> Challenge 1: Copy the passage below on identity-based attacks word for word, beginning at the words "Technically, attackers use" and stopping after "from network shares.".
> Challenge 2: Extend the passage below on identity-based attacks and lateral movement, starting immediately after its last sentence.

> Excerpt to read:
Technically, attackers use a variety of methods once inside an environment to compromise identities. These range from dumping passwords, hashes, and usernames from system memory, abusing vulnerabilities in identity infrastructure or even grabbing credentials directly from network shares.
The challenges of defending against these attacks
Attackers don’t need malware to perform lateral movement. Attackers “live off the land” – using available tools and infrastructure and disguising themselves as legitimate users. In the Uber attack, for example, not even that was needed. The whole attack could have been instigated from a home computer, an impressive feat for an attack that managed to penetrate corporate systems with such depth.
Additionally, the disparate nature of identity inside the modern enterprise makes a consolidated view of this risk difficult. Organizations now typically use a fragmented mix of legacy on-premises identity directories and cloud-based IdPs – which don’t fully integrate with one another. This creates blind spots for attackers to slip into.
This all combines to mean that it’s very difficult to act in time to stop a threat actor moving around a network. Given the lack of visibility and the dynamic nature of lateral movement, some security teams are behind the attacker.

> Dataset section:
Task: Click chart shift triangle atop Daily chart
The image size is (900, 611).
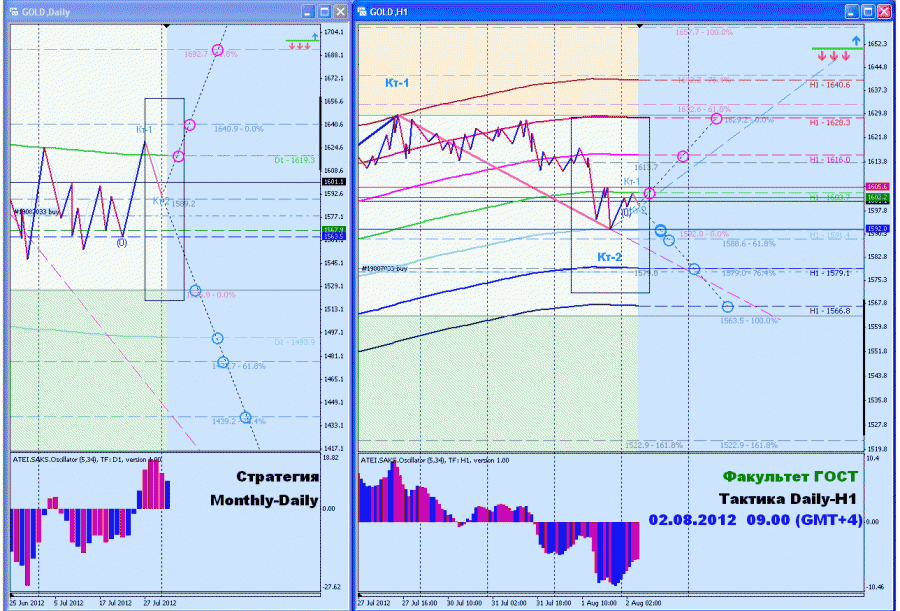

> Output 1:
Technically, attackers use a variety of methods once inside an environment to compromise identities. These range from dumping passwords, hashes, and usernames from system memory, abusing vulnerabilities in identity infrastructure or even grabbing credentials directly from network shares.

> Output 2:
Guidelines for lateral movement detection and prevention
Implementing multi-factor authentication in the areas of the environment that are used in such attacks suffocates a threat actor’s attempts to move laterally. Wrapping MFA around legacy applications, PAM solutions, critical IT infrastructure and access interfaces like PsExec and Remote Powershell offers a secondary challenge that stops them from being abused. Of course, security teams need to issue this in an intelligent manner which adapts to the user to ensure minimal friction.
Organizations should also seek to provide controls on the automated, non-human, identities also used in lateral movement, otherwise known as service accounts. Security teams can achieve this by building a baseline picture of activity to understand what normal behavior looks like, so they can spot and block anomalies.
Preventing lateral movement can choke off a path used by ransomware actors, prevent data breaches, and deny access to business-critical infrastructure. Done correctly, identity can become a force-multiplier for organizations, instead of having it used against them.